Milano
Gioielliere ucciso nel 2013: lo Stato indennizza il figlio con 50mila euro
Il figlio di Giovanni Veronesi, ucciso a Milano nel 2013, risarcito dallo Stato con 50mila euro: "Ma lo Stato dovrebbe offrire molto più aiuto"
Gioielliere ucciso dieci anni fa: lo Stato indennizza il figlio con soli 50mila euro
Il figlio del gioielliere ucciso dieci anni fa ha ricevuto dallo Stato un indennizzo da 50mila euro. Una cifra ritenuta inadeguata da Giorgio Veronesi, che ha espresso il suo rammarico nei confronti dello Stato che "dovrebbe offire molto, molto più aiuto". Parlando al Tg3, il figlio di Giovanni Veronesi ha spiegato che per lui "è stato lungo, faticoso, rivivere quello che è successo dieci anni fa: per me è sempre un trauma". "Questo indennizzo di 50mila euro lo trovo inadeguato, chi è stato condannato ha avuto una condanna a mio parere lieve, l'ergastolo in primo grado, ridotti a 30 anni - racconta -. Quest'uomo ha rubato mille oggetti che erano 30 anni di lavoro di mio padre". "Io sto pensando alle persone che hanno subito reati come quelli che ho subito io e che non hanno una sicurezza economica, la famiglia non ha più un reddito fisso, ha dovuto vendere l'attività. Dallo Stato dovrebbe avere molto, molto più aiuto", ha concluso. Il suoi legali Claudio Defilippi e Gianna Sammicheli stanno già pensando al ricorso in appello e alle Corti europee.

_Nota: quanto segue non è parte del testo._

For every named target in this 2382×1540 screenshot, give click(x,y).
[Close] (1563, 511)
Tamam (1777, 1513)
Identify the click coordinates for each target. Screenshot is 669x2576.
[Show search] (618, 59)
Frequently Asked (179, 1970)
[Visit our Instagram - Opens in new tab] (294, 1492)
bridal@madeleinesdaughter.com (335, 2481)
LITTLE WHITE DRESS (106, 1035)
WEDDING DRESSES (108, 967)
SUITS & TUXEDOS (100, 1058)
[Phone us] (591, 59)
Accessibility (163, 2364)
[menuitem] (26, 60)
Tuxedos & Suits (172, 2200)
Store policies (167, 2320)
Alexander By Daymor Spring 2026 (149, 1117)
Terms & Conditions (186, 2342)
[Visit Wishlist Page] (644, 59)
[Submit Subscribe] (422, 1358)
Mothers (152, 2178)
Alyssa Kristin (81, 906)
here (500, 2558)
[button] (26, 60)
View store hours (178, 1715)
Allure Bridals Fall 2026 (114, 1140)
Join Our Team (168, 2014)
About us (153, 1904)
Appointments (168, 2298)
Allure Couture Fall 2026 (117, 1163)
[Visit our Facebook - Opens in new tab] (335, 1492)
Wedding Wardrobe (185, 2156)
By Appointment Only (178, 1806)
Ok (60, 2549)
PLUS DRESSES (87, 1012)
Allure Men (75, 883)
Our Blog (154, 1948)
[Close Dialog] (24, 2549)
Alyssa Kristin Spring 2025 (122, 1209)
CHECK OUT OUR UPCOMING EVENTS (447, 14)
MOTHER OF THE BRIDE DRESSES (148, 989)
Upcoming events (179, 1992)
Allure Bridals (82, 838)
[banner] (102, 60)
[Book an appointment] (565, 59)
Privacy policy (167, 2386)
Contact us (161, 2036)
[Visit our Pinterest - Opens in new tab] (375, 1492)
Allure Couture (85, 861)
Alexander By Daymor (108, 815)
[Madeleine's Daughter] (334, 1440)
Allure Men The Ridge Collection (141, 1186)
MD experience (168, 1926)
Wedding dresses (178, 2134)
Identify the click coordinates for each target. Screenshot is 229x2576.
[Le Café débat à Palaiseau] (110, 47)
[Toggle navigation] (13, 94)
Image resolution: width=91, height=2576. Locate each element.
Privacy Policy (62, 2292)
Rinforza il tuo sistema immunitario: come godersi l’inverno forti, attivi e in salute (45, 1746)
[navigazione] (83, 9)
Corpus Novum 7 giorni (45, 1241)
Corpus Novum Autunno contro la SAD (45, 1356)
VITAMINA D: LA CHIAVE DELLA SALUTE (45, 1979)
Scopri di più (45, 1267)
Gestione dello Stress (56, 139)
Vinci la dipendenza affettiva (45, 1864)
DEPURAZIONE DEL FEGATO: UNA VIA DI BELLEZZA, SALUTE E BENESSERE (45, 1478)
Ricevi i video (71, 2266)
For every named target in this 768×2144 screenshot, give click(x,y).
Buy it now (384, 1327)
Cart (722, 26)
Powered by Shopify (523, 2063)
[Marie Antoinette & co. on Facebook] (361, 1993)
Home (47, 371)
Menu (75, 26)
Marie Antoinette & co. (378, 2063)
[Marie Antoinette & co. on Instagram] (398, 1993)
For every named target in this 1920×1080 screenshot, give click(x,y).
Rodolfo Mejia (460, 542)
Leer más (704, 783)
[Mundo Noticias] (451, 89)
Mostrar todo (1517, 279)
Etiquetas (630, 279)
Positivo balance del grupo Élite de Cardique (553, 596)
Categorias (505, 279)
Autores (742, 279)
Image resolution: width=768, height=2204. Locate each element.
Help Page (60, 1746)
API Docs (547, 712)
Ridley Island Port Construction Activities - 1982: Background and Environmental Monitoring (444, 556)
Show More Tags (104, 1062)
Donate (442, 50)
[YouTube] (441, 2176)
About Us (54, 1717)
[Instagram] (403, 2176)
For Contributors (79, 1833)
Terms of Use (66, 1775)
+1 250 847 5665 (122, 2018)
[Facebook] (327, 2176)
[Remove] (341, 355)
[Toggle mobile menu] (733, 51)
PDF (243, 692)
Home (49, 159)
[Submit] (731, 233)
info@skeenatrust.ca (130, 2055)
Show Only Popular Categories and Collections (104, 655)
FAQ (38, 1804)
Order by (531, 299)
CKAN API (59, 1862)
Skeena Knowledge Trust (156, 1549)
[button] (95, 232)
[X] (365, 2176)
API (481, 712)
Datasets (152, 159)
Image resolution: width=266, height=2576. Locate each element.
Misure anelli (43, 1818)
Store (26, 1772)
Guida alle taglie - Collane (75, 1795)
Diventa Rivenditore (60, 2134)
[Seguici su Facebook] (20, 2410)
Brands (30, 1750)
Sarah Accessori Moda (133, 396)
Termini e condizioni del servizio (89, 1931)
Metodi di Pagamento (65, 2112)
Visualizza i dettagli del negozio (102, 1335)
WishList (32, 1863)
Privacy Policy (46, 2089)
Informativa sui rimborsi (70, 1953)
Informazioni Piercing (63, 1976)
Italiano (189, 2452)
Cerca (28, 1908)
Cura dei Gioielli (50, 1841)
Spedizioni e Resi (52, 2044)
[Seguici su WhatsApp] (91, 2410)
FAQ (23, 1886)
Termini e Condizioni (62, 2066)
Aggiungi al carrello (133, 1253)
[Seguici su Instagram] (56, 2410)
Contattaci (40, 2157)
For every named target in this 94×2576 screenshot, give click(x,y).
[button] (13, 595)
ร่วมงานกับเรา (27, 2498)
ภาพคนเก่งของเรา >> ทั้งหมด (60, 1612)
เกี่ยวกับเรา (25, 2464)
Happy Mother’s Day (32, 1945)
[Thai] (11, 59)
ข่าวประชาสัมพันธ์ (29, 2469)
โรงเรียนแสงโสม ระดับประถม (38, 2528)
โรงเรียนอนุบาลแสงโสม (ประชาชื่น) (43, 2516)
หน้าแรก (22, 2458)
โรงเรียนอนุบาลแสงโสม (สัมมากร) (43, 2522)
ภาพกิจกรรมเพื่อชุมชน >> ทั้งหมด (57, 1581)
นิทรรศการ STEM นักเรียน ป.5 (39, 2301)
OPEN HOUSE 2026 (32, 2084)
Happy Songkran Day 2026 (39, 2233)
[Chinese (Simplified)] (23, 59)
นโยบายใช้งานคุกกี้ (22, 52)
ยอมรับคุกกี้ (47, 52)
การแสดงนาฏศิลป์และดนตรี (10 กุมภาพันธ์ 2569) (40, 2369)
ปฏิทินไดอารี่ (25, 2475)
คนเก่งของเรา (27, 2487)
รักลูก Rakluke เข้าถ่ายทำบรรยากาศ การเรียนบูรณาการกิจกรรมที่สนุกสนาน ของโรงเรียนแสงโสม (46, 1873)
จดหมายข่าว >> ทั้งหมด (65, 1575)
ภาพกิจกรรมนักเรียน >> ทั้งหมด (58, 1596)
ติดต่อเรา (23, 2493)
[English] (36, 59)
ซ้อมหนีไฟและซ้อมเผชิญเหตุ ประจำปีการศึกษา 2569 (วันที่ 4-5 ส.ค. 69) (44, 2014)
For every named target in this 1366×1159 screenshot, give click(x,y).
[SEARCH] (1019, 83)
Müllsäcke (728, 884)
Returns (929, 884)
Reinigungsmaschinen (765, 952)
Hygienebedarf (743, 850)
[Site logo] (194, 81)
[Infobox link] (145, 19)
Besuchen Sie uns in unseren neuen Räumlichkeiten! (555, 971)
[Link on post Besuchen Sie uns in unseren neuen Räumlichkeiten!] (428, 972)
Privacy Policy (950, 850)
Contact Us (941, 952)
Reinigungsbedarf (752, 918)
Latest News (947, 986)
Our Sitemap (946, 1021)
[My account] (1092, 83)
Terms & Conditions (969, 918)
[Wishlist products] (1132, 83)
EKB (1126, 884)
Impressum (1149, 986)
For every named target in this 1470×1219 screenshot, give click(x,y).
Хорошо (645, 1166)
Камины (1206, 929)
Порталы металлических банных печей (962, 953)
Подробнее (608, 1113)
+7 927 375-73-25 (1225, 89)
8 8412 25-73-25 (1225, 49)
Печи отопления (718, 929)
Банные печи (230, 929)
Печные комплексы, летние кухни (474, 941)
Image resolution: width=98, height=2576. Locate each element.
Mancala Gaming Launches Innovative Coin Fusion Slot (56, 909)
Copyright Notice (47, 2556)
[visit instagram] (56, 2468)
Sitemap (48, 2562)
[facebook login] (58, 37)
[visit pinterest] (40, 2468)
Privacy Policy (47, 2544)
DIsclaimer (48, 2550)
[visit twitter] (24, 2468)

L'omicidio del gioielliere in Brera nel marzo 2013
Giovanni Veronesi fu ucciso il 21 marzo 2013 nel corso di una rapina nella centralissima via dell'Orso a Milano, colpito 42 volte con un cacciavite. L'imputato, Ivan Gallo, è stato condannato all'ergastolo e poi a 30 anni. L'omicida del gioielliere, ricostruisce Ansa, era un tecnico che era stato da poco licenziato dall'azienda che si occupava anche dell'impianto di videosorveglianza della gioielleria di Veronesi, nel quartiere Brera, e fu fermato dai carabinieri in Spagna dopo una fuga durata cinque giorni. Per il giudice che lo condannò all'ergastolo in primo grado, ''prima di essere catturato dalle Forze dell'ordine", l'uomo passò "le serate piacevolmente assumendo sostanze stupefacenti e dedicandosi ad attivita' ludiche'', addirittura facendo ''progetti per il suo futuro''.
Gallo si era "mostrato totalmente insensibile all'orrendo omicidio commesso'', dimostrando "assoluta indifferenza rispetto ai gravi delitti commessi". Il movente era la rapina "con il desiderio di racimolare il denaro necessario a recarsi in Spagna in visita alla figlia''. Arrivato a Marbella, però, non si era "dedicato solo alla figlia - aveva scritto il giudice nelle motivazioni -. Un suo amico che vive lì ha riferito ad un comune amico che la sera in cui era arrivato era stato visto al porto 'tutto fatto' e mentre 'giocava a freccette con un altro tossicone'''.